VoteGCL: Enhancing Graph-based Recommendations with Majority-Voting LLM-Rerank Augmentation
This addresses data sparsity and popularity bias in recommendation systems, though it is incremental as it builds on existing graph-based and LLM methods.
The paper tackles data sparsity and popularity bias in recommendation systems by proposing a data augmentation framework that uses LLMs to generate synthetic user-item interactions via majority-voting reranking, integrated with graph contrastive learning. Experiments show it improves accuracy and reduces bias, outperforming baselines.

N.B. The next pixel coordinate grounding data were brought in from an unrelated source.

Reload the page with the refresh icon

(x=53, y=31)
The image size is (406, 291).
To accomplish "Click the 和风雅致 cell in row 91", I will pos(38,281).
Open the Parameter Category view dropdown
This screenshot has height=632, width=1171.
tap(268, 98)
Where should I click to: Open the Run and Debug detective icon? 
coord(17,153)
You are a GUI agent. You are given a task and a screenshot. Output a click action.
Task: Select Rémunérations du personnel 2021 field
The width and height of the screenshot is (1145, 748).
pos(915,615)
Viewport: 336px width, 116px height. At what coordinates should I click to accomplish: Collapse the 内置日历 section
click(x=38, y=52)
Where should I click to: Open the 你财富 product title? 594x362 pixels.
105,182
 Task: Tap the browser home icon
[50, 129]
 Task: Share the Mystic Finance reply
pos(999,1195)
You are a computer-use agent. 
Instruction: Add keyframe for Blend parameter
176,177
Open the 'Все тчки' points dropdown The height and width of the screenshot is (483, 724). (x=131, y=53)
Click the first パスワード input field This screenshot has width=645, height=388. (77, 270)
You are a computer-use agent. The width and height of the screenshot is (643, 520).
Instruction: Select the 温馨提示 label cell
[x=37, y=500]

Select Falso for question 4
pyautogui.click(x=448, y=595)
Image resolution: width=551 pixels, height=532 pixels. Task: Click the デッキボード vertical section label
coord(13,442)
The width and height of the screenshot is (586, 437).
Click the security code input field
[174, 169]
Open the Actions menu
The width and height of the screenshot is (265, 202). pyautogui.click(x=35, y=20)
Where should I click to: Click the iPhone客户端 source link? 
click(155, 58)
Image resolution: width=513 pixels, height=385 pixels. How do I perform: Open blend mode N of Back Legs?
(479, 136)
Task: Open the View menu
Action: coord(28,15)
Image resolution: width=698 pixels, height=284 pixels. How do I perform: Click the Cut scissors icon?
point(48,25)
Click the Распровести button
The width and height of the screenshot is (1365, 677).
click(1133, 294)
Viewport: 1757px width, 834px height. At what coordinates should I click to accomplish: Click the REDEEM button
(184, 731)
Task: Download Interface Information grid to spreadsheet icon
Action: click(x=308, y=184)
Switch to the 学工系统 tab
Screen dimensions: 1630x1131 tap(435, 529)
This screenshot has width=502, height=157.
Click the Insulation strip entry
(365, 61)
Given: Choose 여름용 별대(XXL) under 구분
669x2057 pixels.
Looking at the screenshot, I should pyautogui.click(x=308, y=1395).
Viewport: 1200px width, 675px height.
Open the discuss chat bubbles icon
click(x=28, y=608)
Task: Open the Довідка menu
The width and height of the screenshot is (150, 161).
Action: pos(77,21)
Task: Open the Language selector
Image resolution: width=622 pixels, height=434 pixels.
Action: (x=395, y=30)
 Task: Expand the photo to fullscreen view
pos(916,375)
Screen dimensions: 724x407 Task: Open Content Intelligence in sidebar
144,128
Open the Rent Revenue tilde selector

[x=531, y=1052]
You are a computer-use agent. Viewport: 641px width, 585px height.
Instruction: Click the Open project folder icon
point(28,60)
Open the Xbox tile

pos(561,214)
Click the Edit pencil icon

Recommendation systems often suffer from data sparsity caused by limited user-item interactions, which degrade their performance and amplify popularity bias in real-world scenarios. This paper proposes a novel data augmentation framework that leverages Large Language Models (LLMs) and item textual descriptions to enrich interaction data. By few-shot prompting LLMs multiple times to rerank items and aggregating the results via majority voting, we generate high-confidence synthetic user-item interactions, supported by theoretical guarantees based on the concentration of measure. To effectively leverage the augmented data in the context of a graph recommendation system, we integrate it into a graph contrastive learning framework to mitigate distributional shift and alleviate popularity bias. Extensive experiments show that our method improves accuracy and reduces popularity bias, outperforming strong baselines.